Seine Siege über die deutsche Weltnummer 3, Alexander Zverev, und sein Vorbild Novak Djokovic waren noch Sensationen. Gegen den Aussenseiter Tennys Sandgren (ATP 97), der vor 2018 noch kein Grand-Slam-Match jemals gewinnen konnte, galt die zähe Ballwand Hyeon Chung bereits als Favorit.
Und der Südkoreaner erfüllt diese Rolle mit Bravour: 6:4, 7:6, 6:3 lässt er dem amerikanischen Wawrinka-Bezwinger aus Tennessee in knapp zweieinhalb Stunden keine Chance.
Chung ist nicht nur der erste Vertreter seines Landes unter den letzten Vier eines Grand-Slam-Turniers. Er ist auch der Jüngste seit dem Kroaten Cilic, dem dies 2010 hier mit 22 Jahren in Melbourne gelang. Dazu ist die Nummer 58 der Welt auch der am tiefsten klassierte Aussie-Open-Halbfinalist seit Marat Safin (Russ) im Jahr 2004, der damals 86. war.
«Zusammenreissen und viel rennen»
Neben all diesen Bestmarken scheint Chung auch noch ein sympathischer, bescheidener Kerl zu sein.

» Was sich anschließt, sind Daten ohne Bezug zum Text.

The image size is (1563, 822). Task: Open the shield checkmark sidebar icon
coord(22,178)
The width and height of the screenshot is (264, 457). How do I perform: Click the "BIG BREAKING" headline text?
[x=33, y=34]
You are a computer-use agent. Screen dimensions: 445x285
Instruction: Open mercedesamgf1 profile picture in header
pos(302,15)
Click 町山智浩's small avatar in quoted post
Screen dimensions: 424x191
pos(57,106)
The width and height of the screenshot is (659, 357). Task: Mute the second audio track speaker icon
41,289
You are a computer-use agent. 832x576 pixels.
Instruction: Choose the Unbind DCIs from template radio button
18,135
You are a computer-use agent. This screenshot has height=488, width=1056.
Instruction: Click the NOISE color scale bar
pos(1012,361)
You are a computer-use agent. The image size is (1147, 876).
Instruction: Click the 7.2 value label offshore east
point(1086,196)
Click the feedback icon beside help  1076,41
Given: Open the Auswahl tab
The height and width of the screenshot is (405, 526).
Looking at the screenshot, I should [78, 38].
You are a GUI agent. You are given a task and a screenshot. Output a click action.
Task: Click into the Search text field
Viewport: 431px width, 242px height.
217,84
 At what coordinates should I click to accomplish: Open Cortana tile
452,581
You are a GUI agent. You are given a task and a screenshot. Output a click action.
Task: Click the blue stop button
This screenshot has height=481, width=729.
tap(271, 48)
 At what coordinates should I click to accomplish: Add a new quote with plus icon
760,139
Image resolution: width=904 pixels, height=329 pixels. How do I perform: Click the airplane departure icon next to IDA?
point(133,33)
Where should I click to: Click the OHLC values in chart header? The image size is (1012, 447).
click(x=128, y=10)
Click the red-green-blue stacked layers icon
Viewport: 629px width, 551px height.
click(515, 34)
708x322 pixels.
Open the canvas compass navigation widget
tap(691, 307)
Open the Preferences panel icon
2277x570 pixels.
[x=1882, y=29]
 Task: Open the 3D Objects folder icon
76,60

Beinahe schon legendär sind seine netten Siegerinterviews mit Jim Courier auf dem Court. An dieses habe er zu oft gedacht, als er zum Match serviert und 40:0 geführt habe, gibt er zu.
«Als ich plötzlich einen Breakpunkt gegen mich hatte, dachte ich: Nein, nix Siegerinterview, lieber zusammenreissen und viel rennen», so Chung.
Nun, da er das unterhaltsame Gespräch in holprigem Englisch doch führt, nutzt er es, um die vielen Vertreter in seiner Spielerbox vorzustellen, die seit eineinhalb Wochen ununterbrochen frenetisch jubeln dürfen.
Es sind zwei Coaches, darunter der frühere südafrikanische Profi Neville Godwin, sein IMG-Manager Stuart Duguid – der auch für Belinda Bencic zuständig ist – sowie Mum und Dad und zahlreiche Freunde, denen Hyeon wie schon nach seinem Djokovic-Knüller eine Message auf Koreanisch zukommen lässt.
Für den weiteren Verlauf dieses Turniers gibts für ihn nur eine Devise: Fokus halten! Sein nächster Gegner ist wieder einer von grösserem Kaliber als Tennys Sandgren – Roger Federer oder Tomas Berdych, die sich ab 9.30 Uhr Schweizer Zeit in der «Night Session» Down Under gegenüber stehen.
Welcher ihm im Halbfinal lieber sei, stellt Courier die unangenehme Frage. Chung zögert lange, bevor er diplomatisch sagt: «50:50.»